JAKARTA – Kantor Staf Presiden menyerap segala masukan dan kritik terkait isu tenaga kerja asing yang muncul di masyarakat dan media sosial. Dalam diskusi terbatas yang digelar di Kantor Staf Presiden, Gedung Bina Graha, Jakarta Pusat, Rabu, 2 Mei, 2018, Deputi V Kepala Staf Kepresidenan Jaleswari Pramodhawardani menyatakan saran dan kritik dari luar pemerintah secara substansi penting untuk membangun strategi dalam menjelaskan kebenaran pada publik.
“Kami mengharapkan gambaran fisiologis dan masukan pada pemerintah mengenai persoalan isu ketenagakerjaan ini,” kata Jaleswari.
Diskusi ini dibuka oleh Kepala Staf Kepresidenan Moeldoko dan dihadiri Deputi III Kepala Staf Kepresidenan Denni Puspa Purbasari, Direktur Migrant Care Wahyu Susilo, Pakar Manajemen Universitas Indonesia Rhenald Kasali, dan Pengamat Hukum Refly Harun.
Dalam pertemuan itu dibahas celah-celah yang perlu diperhatikan pemerintah dari Perpres No. 20/2018 mengenai ketenagakerjaan asing dan membahas strategi komunikasi dalam menjawab kekhawatiran publik.
“Penjelasan mengenai ketenagakerjaan ini seharusnya melibatkan imigrasi, karena isu ini terkait dengan imigrasi, tidak hanya dengan Kementerian Ketenagakerjaan,” tegas Wahyu Susilo mengenai pandangannya terhadap isu TKA.
Wahyu mengkhawatirkan potensi penyalahgunaan visa, karena itu komunikasi dengan Dirjen Imigrasi sangat penting dilakukan dalam membahas isu ini. “Pemerintah harus menjelaskan turunnya Perpres ini adalah wujud implementasi kepedulian pemerintah terhadap pekerja migran, baik pekerja kita di luar negeri dan pekerja asing di Indonesia,” ungkapnya.
Sementara itu, Rhenald memaparkan pentingya sisi ekonomi dalam melancarkan komunikasi publik. “Perang komunikasi ini diperlukan biaya, masalahnya apakah ada anggaran untuk melawan ini semua?” tanyanya.
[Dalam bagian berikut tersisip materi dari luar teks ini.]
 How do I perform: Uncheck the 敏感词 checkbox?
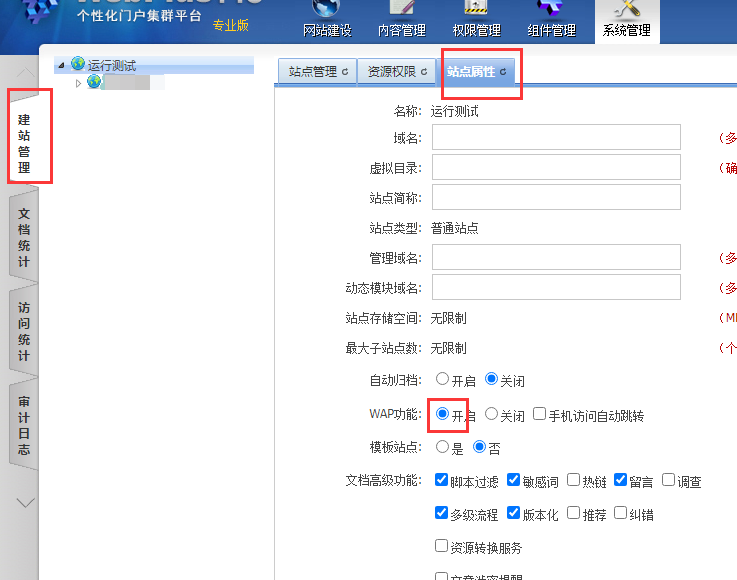pos(514,480)
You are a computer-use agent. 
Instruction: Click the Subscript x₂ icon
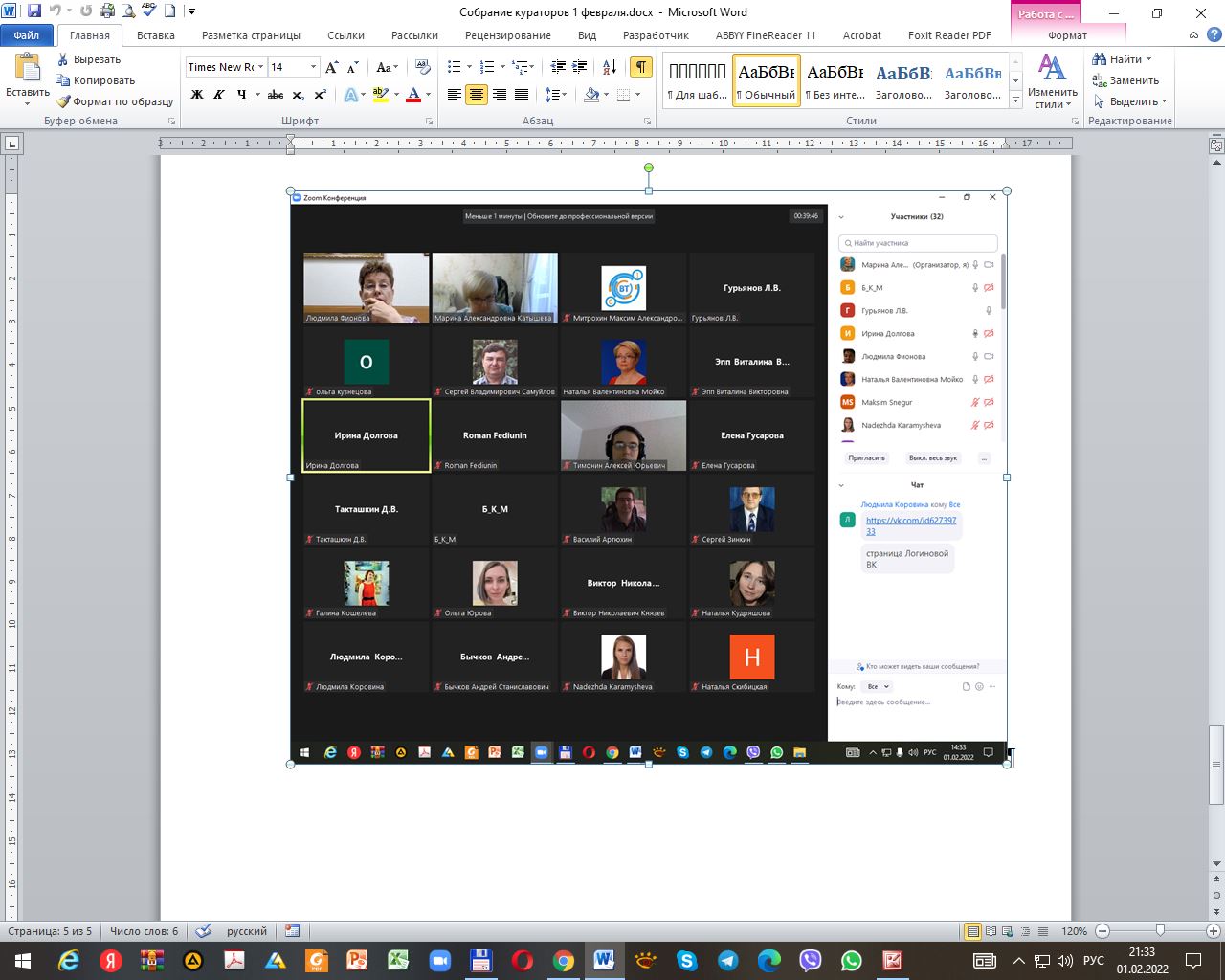[299, 95]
Ia juga menekankan, perang komunikasi ini didasari oleh kecanggungan pada perbedaan ras di lapangan.
Bergeraknya arus revolusi teknologi juga berkaitan dengan masuknya TKA di Indonesia. “Dalam mengirimkan alat ke Indonesia, Cina turut mengirimkan teknisinya yang ditugaskan untuk merakit alat-alat tersebut, akan tetapi posisi mereka sering disalahartikan sebagai pekerja kasar yang mengakibatkan mereka diusir di tengah-tengah pekerjaan mereka,” papar Rhenald.
Diusulkan dalam diskusi ini untuk mengirim tenaga kerja Indonesia agar mendapatkan pelatihan di luar sehingga terjadi transfer of knowledge bagi pekerja di Indonesia.
Dalam sisi hukum, Refly Harun menyatakan, isu ini tidak lepas dari adanya sentimen politik. “Bisa jadi Perpres diartikan untuk mempermudah masuknya TKA, dengan indikasi bahwa dibutuhkannya TKA dalam proyek-proyek Pemerintah. Jelas ini merupakan titik yang sangat rawan,” ungkapnya.
Menurutnya, Perpres No.20/2018 ini dianggap dapat menguntungkan sisi para Tenaga Kerja Asing, padahal yang dimakasud tidak demikian. Refly menekankan, terdapat celah yang dapat menjadi sumber kritik, sehingga perlu penjelasan, bahwa Perpres tersebut dibuat untuk mendukung tenaga kerja Indonesia.